How great the aesthetics of this world do affect me. The white, puffy clouds, grow and flow outward against the crystal blue sky. Relaxation shimmers in a silent, meandering spring. Inspiration to aspiration flows down across me with the wind as it rips down silent, granite peaks in an intrinsic, inescapable melody. I am connected to these beautiful instances.
I look into my mind accepting and expecting nothing less than this dynamism. Yet, from time to time, I find myself not following this happier path. I find myself falling and then waking in the stream of discontent. The aesthetics of my social world greatly affect me. The people I allow into my life either help me balance and succeed, or they - with their self-destructive forces - twist my optimism enough to pull me from my path.

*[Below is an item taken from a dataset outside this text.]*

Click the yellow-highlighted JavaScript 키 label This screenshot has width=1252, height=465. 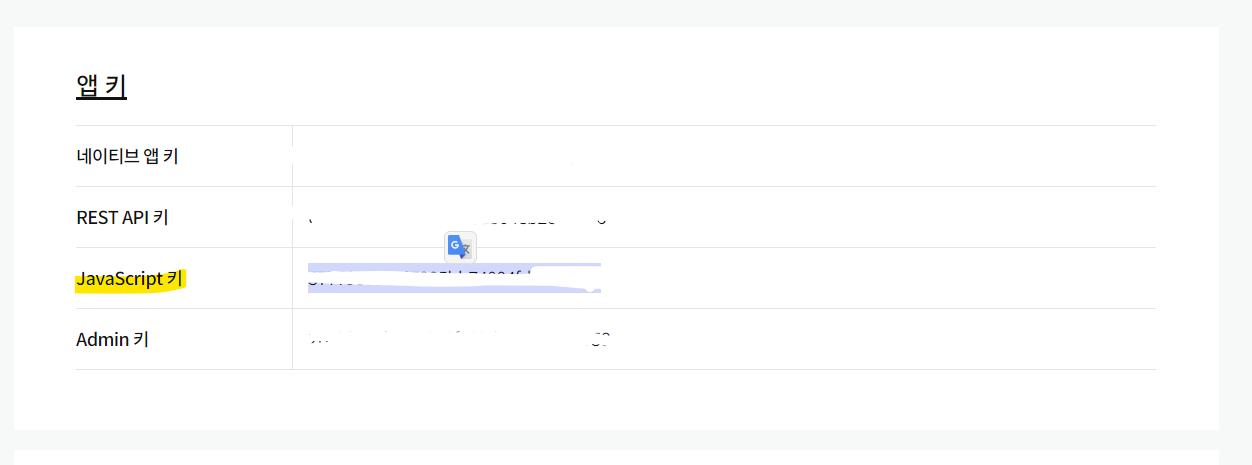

Carbondale is a dangerous place. Sometimes, it feels as if I am on a river, paddling against the current. Behind me, there is a giant waterfall, and I have seen not only the water's edge, but the mist wafting from the canyon floor. This past winter, I became so depressed as I struggled to find someone to trust. I thought countless times of how it could fall apart, of how I again may slip into poverty. (Even if I intentionally slipped last time, I feel as if I came too close to not being able to support myself. I lost a lot of confidence in the process.)
I have some great friends here. Yet I am also introduced to those who will only tear me from a better aesthetic. I want to see the best in everyone, but I must keep guard. It is beyond me how so many get swept into so much self destruction when there is, truly is, so much beauty in this world.